*** Dataset records Section Begins ***

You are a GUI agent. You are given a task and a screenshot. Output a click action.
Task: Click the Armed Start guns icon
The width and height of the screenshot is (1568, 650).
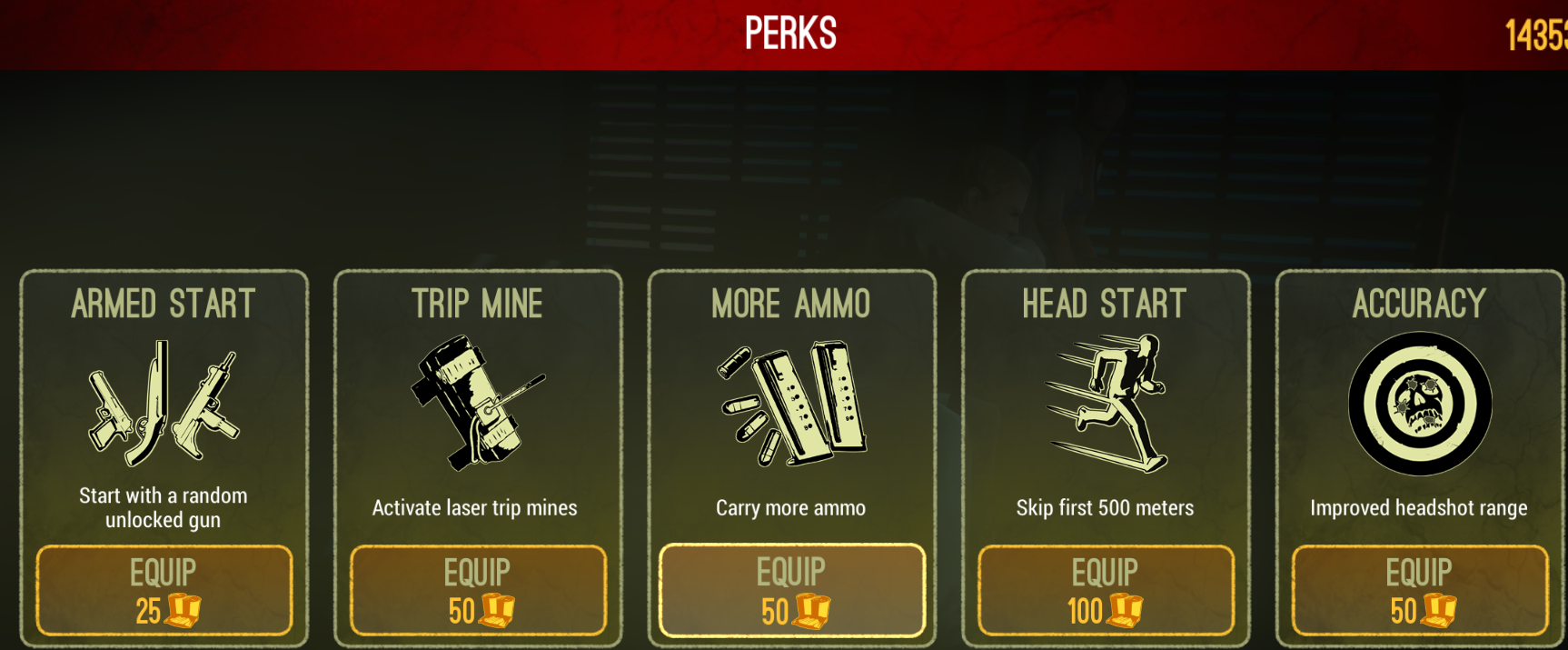(x=164, y=404)
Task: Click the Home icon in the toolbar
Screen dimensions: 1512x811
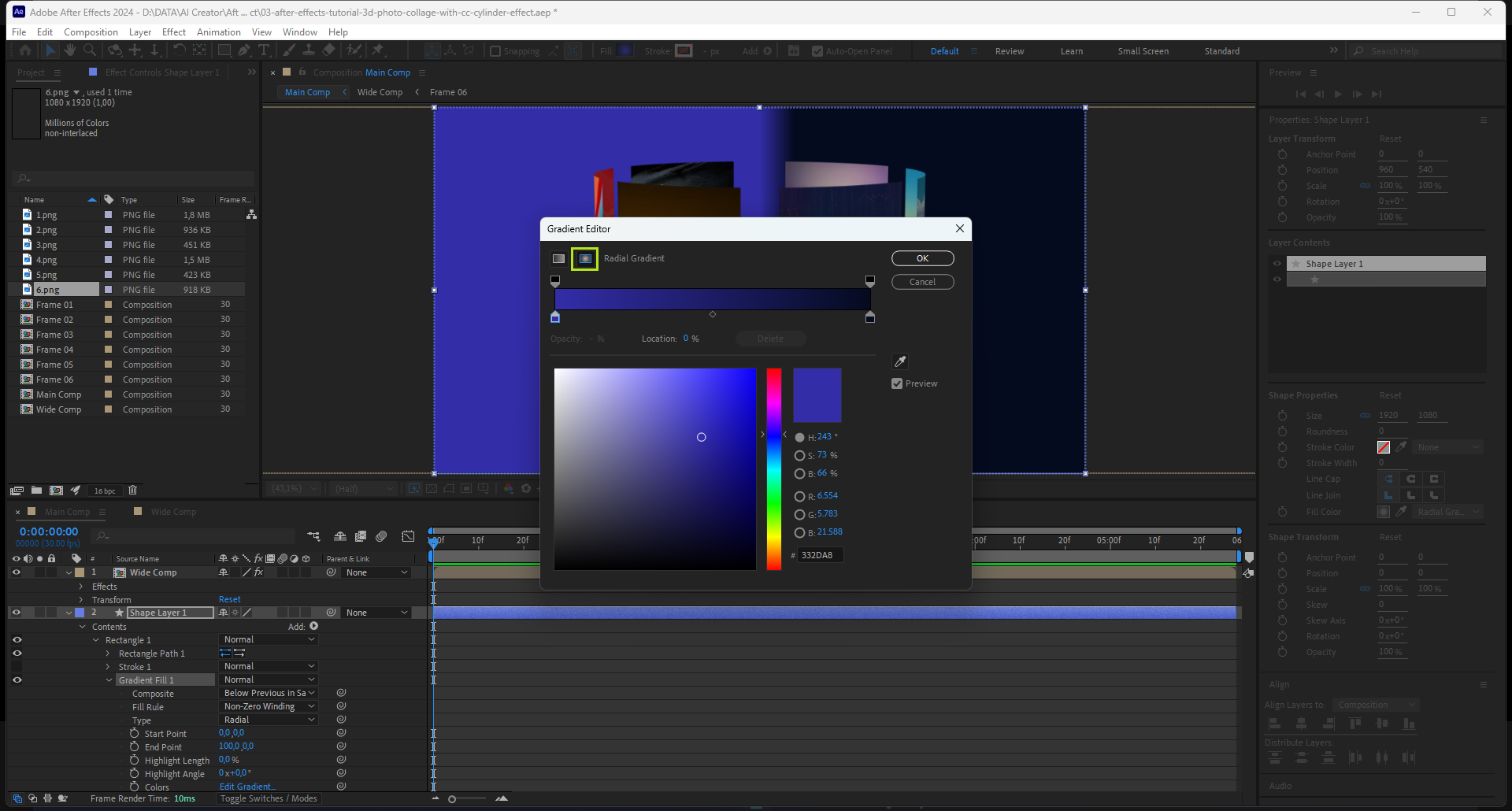Action: 25,50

*** Dataset records Section Ends ***

An exact repetition of all the records above is required, excluding the pictures.

You are a GUI agent. You are given a task and a screenshot. Output a click action.
Task: Click the Armed Start guns icon
The width and height of the screenshot is (1568, 650).
(x=164, y=404)
Task: Click the Home icon in the toolbar
Screen dimensions: 1512x811
Action: 25,50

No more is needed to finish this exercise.